### Task instructions
Transcribe, without alteration, the line that includes "Where should I click to: Switch" and each line after it until the records end, omitting all that precede it.

*** Supplied data ***

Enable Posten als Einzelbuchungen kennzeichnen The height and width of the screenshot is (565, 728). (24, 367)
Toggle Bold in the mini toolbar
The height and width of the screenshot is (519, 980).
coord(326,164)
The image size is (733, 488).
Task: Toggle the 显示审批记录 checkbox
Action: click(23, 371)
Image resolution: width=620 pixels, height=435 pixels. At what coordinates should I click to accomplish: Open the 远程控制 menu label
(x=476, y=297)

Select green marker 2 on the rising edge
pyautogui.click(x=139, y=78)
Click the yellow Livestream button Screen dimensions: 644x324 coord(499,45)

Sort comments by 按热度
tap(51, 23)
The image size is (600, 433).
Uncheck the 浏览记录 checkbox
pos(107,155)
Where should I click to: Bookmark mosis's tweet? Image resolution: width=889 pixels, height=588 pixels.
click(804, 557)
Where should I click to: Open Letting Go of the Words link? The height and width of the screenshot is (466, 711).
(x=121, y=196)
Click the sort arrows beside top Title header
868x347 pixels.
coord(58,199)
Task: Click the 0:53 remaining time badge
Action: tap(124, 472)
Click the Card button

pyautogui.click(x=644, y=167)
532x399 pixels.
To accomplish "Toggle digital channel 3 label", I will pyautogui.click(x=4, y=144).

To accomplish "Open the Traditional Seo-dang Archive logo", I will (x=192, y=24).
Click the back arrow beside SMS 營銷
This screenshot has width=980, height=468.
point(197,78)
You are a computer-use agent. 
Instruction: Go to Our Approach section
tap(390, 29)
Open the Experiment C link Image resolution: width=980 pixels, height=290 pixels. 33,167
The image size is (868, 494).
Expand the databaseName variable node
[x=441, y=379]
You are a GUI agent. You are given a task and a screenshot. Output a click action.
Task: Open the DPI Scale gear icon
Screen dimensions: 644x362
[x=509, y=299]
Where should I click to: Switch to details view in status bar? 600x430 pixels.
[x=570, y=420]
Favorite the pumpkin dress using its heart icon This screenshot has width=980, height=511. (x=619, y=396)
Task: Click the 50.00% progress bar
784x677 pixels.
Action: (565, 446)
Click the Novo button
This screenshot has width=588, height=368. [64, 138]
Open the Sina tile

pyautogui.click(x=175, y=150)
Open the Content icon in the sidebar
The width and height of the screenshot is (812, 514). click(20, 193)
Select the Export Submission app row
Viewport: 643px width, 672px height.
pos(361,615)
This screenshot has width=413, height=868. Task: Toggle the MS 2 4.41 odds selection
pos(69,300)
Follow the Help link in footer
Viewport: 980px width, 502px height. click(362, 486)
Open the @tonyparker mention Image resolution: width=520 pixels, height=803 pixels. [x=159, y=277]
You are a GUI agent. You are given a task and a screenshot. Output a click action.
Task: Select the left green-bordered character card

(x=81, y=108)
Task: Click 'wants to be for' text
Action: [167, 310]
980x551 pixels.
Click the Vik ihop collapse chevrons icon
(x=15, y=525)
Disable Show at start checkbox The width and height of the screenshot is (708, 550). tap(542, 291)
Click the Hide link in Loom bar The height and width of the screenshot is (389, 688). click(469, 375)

*** End of Supplied data ***

### Solution to the problem
Where should I click to: Switch to details view in status bar? 600x430 pixels.
[x=570, y=420]
Favorite the pumpkin dress using its heart icon This screenshot has width=980, height=511. (x=619, y=396)
Task: Click the 50.00% progress bar
784x677 pixels.
Action: (565, 446)
Click the Novo button
This screenshot has width=588, height=368. [64, 138]
Open the Sina tile

pyautogui.click(x=175, y=150)
Open the Content icon in the sidebar
The width and height of the screenshot is (812, 514). click(20, 193)
Select the Export Submission app row
Viewport: 643px width, 672px height.
pos(361,615)
This screenshot has width=413, height=868. Task: Toggle the MS 2 4.41 odds selection
pos(69,300)
Follow the Help link in footer
Viewport: 980px width, 502px height. click(362, 486)
Open the @tonyparker mention Image resolution: width=520 pixels, height=803 pixels. [x=159, y=277]
You are a GUI agent. You are given a task and a screenshot. Output a click action.
Task: Select the left green-bordered character card

(x=81, y=108)
Task: Click 'wants to be for' text
Action: [167, 310]
980x551 pixels.
Click the Vik ihop collapse chevrons icon
(x=15, y=525)
Disable Show at start checkbox The width and height of the screenshot is (708, 550). tap(542, 291)
Click the Hide link in Loom bar The height and width of the screenshot is (389, 688). click(469, 375)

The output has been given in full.